15Enfin, il faut souligner un apport important de cette recherche, qui touche à l’historiographie littéraire dont il vient combler une sérieuse lacune. En effet, Aude Bonord prend à bras-le-corps une question qui effraie beaucoup de chercheurs, à savoir le devenir des figures religieuses en contexte de laïcité. Comment parler d’un héritage majoritairement refusé ? Comment montrer la rémanence de certaines figures sacrées sans se faire soupçonner de prosélytisme ? Il faut noter que ce problème concerne au premier chef les écrivains eux-mêmes, et par rebond seulement leurs commentateurs, comme le souligne Sylvie Germain (citée dans l’introduction) lorsqu’il lui faut comparer sa situation à celle de l’entre-deux-guerres :
La littérature « chrétienne », elle, parle à présent beaucoup plus bas, plus obliquement, plus discrètement. Et si elle se remettait à parler fort, avec impétuosité et combativité, il n’y est pas sûr qu’il y ait des oreilles pour l’entendre ; le risque serait même que les oreilles de nos contemporains se bouchent encore davantage, tant est devenue grande la méfiance, voire l’aversion à l’égard de tout discours « religieux », trop hardiment affirmé. (p. 35)

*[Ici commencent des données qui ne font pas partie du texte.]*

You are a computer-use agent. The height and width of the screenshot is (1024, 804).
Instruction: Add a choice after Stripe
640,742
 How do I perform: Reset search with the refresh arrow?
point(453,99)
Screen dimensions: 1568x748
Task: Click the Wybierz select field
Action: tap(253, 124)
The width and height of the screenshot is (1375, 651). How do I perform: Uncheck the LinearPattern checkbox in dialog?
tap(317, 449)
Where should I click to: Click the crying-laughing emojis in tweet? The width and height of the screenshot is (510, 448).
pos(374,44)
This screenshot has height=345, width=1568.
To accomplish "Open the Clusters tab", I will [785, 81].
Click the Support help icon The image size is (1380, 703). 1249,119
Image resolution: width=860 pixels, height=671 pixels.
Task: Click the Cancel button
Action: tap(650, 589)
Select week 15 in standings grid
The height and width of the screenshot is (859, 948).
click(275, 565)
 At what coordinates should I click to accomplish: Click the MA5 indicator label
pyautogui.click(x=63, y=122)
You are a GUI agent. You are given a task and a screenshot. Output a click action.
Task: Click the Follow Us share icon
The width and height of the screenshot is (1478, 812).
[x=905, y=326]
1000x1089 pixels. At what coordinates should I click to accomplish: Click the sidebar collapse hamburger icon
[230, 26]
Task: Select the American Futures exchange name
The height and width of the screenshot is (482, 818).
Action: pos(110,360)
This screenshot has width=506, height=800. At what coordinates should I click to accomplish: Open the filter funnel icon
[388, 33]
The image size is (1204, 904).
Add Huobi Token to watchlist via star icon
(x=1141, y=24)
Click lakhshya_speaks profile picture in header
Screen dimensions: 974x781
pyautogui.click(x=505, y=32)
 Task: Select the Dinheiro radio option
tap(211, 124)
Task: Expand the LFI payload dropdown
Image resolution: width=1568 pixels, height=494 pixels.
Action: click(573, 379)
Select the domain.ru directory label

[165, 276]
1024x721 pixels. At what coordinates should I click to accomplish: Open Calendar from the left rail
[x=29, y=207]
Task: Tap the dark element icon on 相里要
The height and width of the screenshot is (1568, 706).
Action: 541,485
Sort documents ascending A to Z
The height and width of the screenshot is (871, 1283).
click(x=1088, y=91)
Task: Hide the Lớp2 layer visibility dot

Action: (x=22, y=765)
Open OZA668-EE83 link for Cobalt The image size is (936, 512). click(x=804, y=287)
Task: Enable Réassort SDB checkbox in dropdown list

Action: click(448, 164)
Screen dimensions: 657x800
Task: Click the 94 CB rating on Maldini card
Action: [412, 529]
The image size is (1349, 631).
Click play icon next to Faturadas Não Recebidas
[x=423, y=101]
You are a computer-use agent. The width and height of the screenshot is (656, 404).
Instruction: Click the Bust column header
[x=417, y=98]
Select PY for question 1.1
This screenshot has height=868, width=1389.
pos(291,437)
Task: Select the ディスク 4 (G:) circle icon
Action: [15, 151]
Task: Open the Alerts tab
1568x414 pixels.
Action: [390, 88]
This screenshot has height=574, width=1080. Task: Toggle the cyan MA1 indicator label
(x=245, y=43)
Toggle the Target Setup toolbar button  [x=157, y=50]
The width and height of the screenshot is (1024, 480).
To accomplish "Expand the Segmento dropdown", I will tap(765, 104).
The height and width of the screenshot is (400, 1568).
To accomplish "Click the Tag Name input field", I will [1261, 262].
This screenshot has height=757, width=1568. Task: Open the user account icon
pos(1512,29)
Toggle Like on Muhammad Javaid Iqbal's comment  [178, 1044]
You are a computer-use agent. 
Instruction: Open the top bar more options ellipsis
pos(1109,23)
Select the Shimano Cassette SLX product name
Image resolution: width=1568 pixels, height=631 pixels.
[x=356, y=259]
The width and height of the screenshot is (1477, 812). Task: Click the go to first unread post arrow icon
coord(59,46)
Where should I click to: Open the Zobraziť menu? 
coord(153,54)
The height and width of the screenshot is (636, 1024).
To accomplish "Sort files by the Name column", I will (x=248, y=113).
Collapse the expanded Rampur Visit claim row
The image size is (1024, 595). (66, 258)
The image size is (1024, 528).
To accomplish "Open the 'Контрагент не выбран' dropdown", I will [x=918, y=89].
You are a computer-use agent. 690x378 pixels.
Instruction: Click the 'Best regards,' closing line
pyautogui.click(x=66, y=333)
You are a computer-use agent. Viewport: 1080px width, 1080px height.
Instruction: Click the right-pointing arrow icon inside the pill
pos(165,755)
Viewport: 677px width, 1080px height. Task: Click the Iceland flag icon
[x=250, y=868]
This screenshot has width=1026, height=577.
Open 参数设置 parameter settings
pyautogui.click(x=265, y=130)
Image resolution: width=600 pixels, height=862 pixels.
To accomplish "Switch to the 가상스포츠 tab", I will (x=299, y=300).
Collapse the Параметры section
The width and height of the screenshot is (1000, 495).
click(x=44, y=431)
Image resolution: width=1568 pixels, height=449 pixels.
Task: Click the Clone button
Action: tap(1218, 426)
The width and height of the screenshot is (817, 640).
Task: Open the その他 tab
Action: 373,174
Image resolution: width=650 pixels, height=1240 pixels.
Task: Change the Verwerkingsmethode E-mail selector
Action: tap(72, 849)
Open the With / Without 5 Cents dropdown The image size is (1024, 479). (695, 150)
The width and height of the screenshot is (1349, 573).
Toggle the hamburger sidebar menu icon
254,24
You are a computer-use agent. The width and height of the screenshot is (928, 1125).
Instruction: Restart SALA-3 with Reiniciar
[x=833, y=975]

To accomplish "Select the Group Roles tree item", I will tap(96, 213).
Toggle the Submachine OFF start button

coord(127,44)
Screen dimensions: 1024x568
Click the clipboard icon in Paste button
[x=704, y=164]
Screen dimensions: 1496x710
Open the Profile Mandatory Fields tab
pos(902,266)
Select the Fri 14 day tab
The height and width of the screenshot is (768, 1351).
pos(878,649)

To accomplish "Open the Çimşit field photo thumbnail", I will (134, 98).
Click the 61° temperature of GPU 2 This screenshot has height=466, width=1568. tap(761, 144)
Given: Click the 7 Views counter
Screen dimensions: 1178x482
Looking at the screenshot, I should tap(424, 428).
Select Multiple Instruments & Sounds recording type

16Jeanyves Guérin (également cité dans l’étude) effectue ce constat pour les auteurs catholiques des années 1950 et 1960 : « les philosophes, les théologiens, les intellectuels ne leur laissent aucune place » (p. 359). Et l’époque actuelle, échaudée par les radicalismes religieux qui déforment l’image de la croyance, accentue nécessairement encore cette déconsidération.
17En conséquence, la vision du paysage littéraire transmise par les institutions et les médias est tronquée ; elle fait croire à une pensée unique du milieu littéraire délesté de toutes références religieuses, alors qu’il n’en est rien. Par frilosité, elle gomme même souvent dans le même mouvement bon nombre de formes de spiritualité non confessionnelles, tolérées seulement dans le registre de l’exotisme ou du burlesque.
18Par contraste, on le voit, un travail minutieusement outillé et scientifiquement construit comme celui d’Aude Bonord apporte les corrections nécessaires à l’état des lieux. D’une part, son enquête montre que « le saint d’Assise et sa spiritualité a constitué un point d’ancrage oublié mais pourtant constitutif d’un courant spirituel de la modernité et de la postmodernité » (p. 318), d’autre part, et c’est fondamental, elle fait voir que « si François est le prisme des attentes d’une société et un rempart contre la tentation du nihilisme qui hante la littérature des xxe et xxie siècles, il révèle aussi combien les enjeux esthétiques rejoignent à maints égards des stratégies de conquête de la société et du monde littéraire » (p. 175). L’ouvrage vient en ce sens rétablir un équilibre défectueux dans l’expertise relative à la culture littéraire française.